# Work order
Keep to one stretch of the data below, the lines from the one with "China Daily Homepage (96, 17)" up to and including the one with "世界上最奇葩的8个高薪工作：去伦敦搬砖 (845, 1139)", and return that stretch exactly.

# Supplied entries
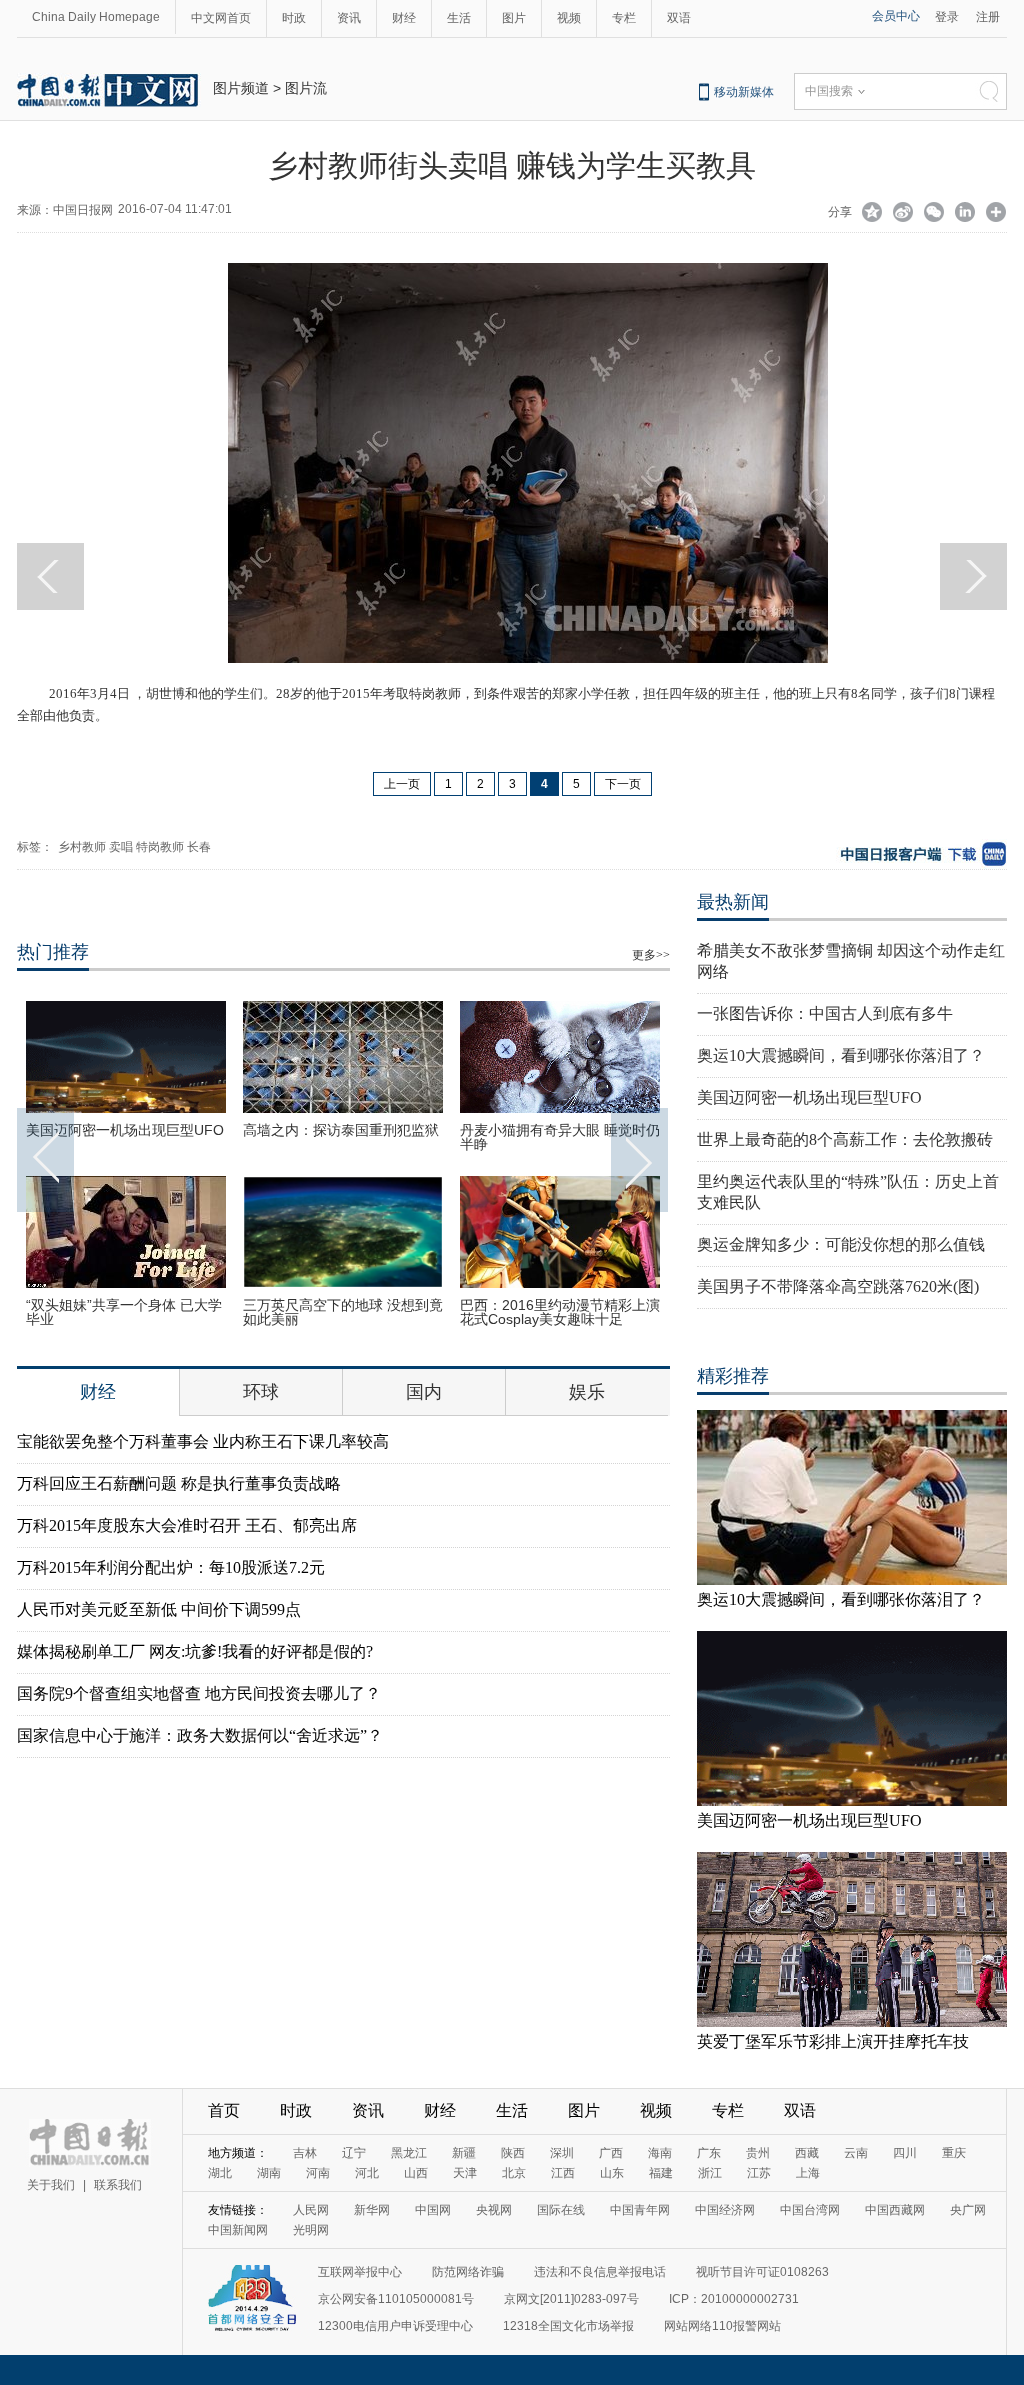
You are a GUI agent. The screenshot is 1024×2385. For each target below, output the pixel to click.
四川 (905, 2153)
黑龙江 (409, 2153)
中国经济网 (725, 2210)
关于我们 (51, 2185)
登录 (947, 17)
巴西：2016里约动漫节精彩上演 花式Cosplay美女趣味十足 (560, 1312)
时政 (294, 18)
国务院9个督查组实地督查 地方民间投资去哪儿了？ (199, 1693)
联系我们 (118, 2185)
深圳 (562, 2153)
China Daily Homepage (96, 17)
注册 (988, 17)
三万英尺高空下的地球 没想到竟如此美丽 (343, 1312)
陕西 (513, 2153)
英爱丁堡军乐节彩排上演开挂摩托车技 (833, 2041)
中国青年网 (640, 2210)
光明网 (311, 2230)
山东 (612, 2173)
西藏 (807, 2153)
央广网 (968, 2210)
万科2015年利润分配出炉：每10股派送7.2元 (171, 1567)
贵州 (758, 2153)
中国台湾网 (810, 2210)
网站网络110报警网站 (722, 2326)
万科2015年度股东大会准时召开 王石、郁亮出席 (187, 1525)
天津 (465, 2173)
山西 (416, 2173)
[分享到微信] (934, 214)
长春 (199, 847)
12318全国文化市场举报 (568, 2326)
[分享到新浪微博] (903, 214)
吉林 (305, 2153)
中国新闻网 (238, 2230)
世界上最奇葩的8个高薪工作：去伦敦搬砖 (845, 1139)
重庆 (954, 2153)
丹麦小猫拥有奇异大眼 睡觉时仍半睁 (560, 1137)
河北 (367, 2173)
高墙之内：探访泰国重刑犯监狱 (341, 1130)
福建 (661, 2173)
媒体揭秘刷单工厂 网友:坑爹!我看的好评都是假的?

# Expected output
China Daily Homepage (96, 17)
注册 (988, 17)
三万英尺高空下的地球 没想到竟如此美丽 (343, 1312)
陕西 (513, 2153)
英爱丁堡军乐节彩排上演开挂摩托车技 (833, 2041)
中国青年网 (640, 2210)
光明网 (311, 2230)
山东 (612, 2173)
西藏 (807, 2153)
央广网 (968, 2210)
万科2015年利润分配出炉：每10股派送7.2元 (171, 1567)
贵州 (758, 2153)
中国台湾网 (810, 2210)
网站网络110报警网站 (722, 2326)
万科2015年度股东大会准时召开 王石、郁亮出席 (187, 1525)
天津 (465, 2173)
山西 (416, 2173)
[分享到微信] (934, 214)
长春 (199, 847)
12318全国文化市场举报 (568, 2326)
[分享到新浪微博] (903, 214)
吉林 (305, 2153)
中国新闻网 (238, 2230)
世界上最奇葩的8个高薪工作：去伦敦搬砖 (845, 1139)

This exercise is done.